== What you are asked to do ==
Please return the lines starting with the line containing "1080x527 pixels. At" and going on through the line containing "pyautogui.click(x=277, y=119)", copied exactly, with the pictures left out.

== Dataset rows ==
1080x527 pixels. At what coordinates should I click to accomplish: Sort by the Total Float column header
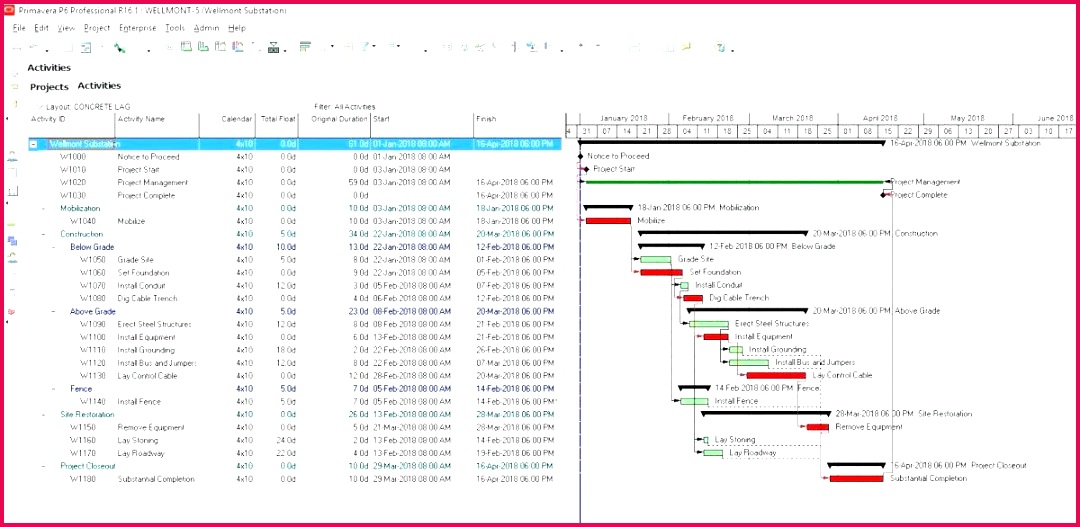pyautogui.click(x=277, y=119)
...
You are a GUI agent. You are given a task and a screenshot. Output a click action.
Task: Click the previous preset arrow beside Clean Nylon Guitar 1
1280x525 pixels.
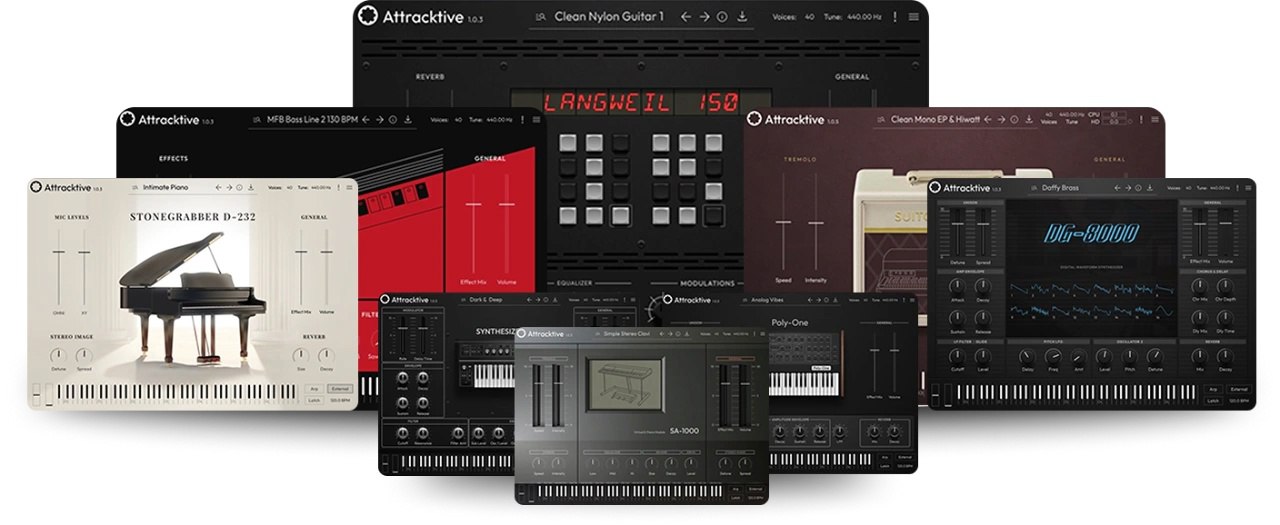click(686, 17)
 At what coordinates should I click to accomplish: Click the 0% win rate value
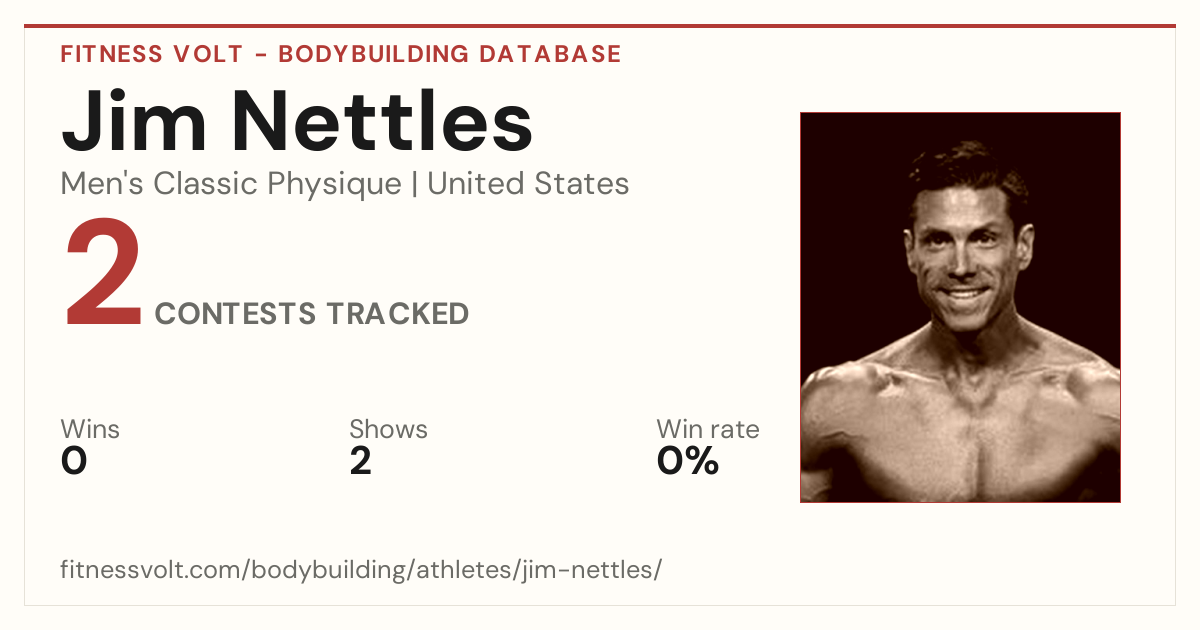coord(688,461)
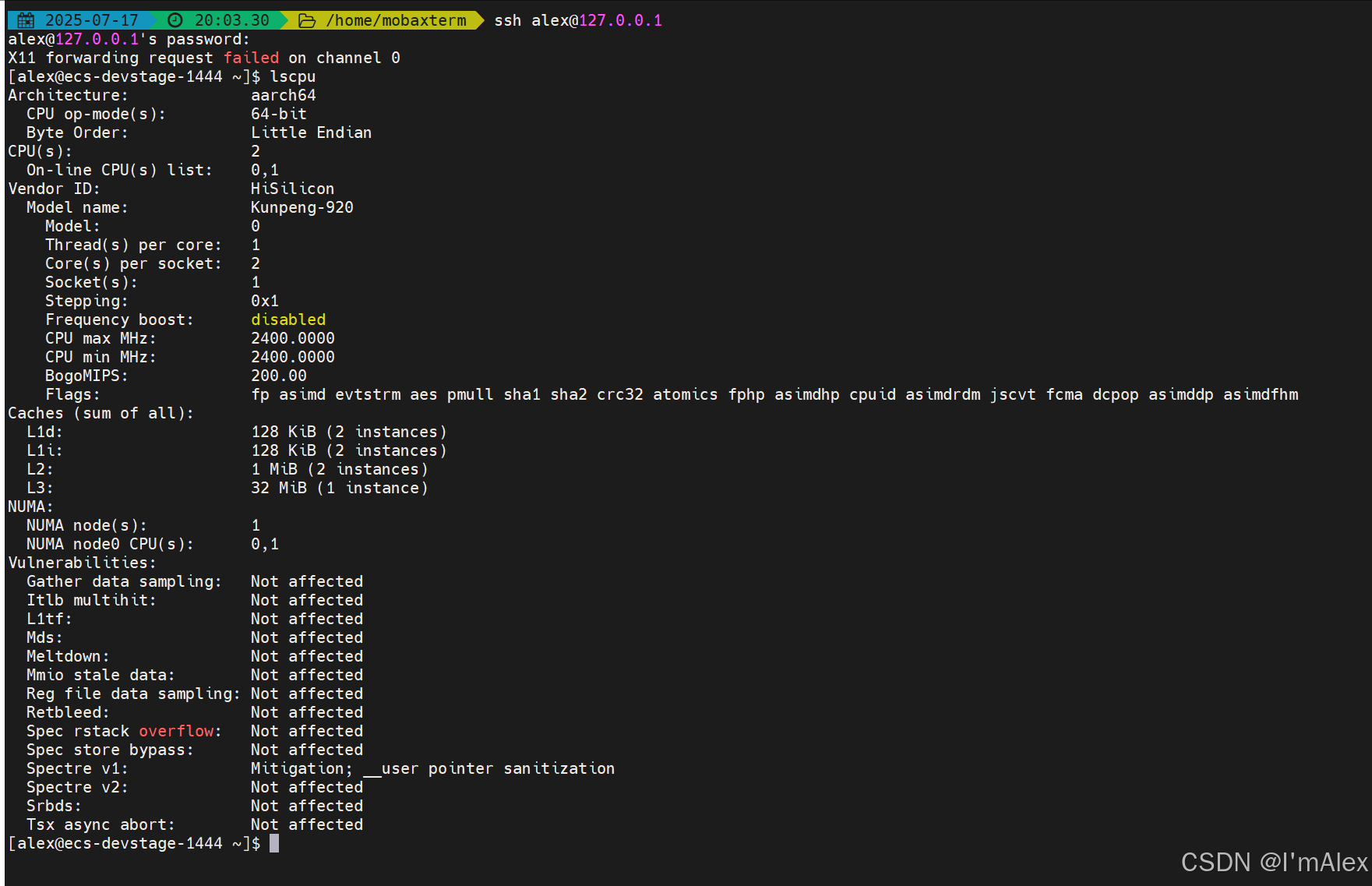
---
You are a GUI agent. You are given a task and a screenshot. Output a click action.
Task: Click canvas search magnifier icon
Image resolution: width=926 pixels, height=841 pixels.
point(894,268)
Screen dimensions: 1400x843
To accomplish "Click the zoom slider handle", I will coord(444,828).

== Exercise answer ==
1080x527 pixels. At what coordinates should I click to accomplish: Sort by the Total Float column header
pyautogui.click(x=277, y=119)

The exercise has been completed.